Shortly after, Rusty and Skids are kidnapped by the Friends of Humanity. While being transported, the two are rescued by X-Force. Arriving back to their base, X-Force are confronted by Exodus, who has invited original New Mutants Cannonball and Sunspot to Avalon, a "safe haven" for selected mutants. Cannonball refuses to go unless all former New Mutants present (Boom Boom, Rictor, Rusty and Skids) are also invited. While Exodus complains that Rusty and Skids were "damaged" due to their brainwashing, he finally acquiesces.

Upon arriving at Avalon, the mutants are taken to "the Savior" (in reality Magneto), who used his powers to undo the brainwashing done to Rusty and Skids. When X-Force arrives to save their friends, Rusty and Skids decide to stay with Magneto and join his Acolytes, feeling that they owe him.

When the body of Holocaust, a "survivor" from the Age of Apocalypse, is discovered floating in space near Avalon, he is brought on board. Rusty is assigned to watch over Holocaust's body, only to be killed when he reawakens.

===Return===
Rusty is resurrected by means of the Transmode Virus to serve as part of Selene's army of deceased mutants. Under the control of Selene and Eli Bard, he takes part in the assault on the mutant nation of Utopia.

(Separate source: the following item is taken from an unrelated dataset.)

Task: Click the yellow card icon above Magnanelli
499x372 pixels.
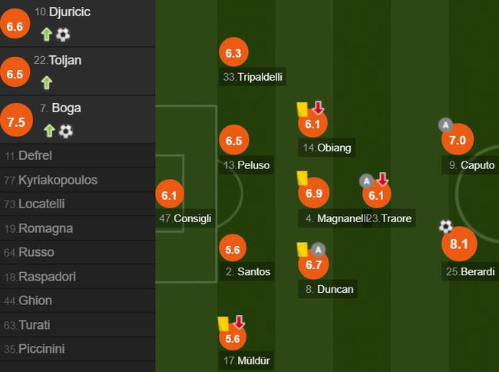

Rusty is resurrected via the resurrection protocols on Krakoa. He rejoins X-Factor, but is killed in their first outing.

==Powers and abilities==
Rusty Collins is a mutant with the psionic ability of pyrokinesis. He can control and manipulate fire, as well as turn some or all of his body into flames. He is immune to the effects fire would otherwise normally have on his body.

==In other media==
- A young Rusty Collins appears in the X-Men: The Animated Series episode "No Mutant is an Island", voiced by Amos Crawley. This version is an orphan living in Nebraska who has difficulty controlling his pyrokinetic powers until a telepathic mutant named Killgrave offers to help. After adopting him, Killgrave attempts to use Rusty, among other mutants, to become Nebraska's governor. However, he is foiled by Cyclops, who frees Rusty and the others from Killgrave's hypnotic brainwashing.
- Russell Collins / Firefist appears in Deadpool 2, portrayed by Julian Dennison as a teenager and Sala Baker as an adult. This version is a 14-year-old New Zealander who was tortured at the "Essex School" along with other mutant children. After killing his primary tormentor, the school's headmaster, he became fascinated with killing and went on to murder Cable's family in a post-apocalyptic future. When Cable travels back in time to kill a young Russell and avert his family's deaths, Deadpool is charged with protecting the boy and ensuring he does not become a killer.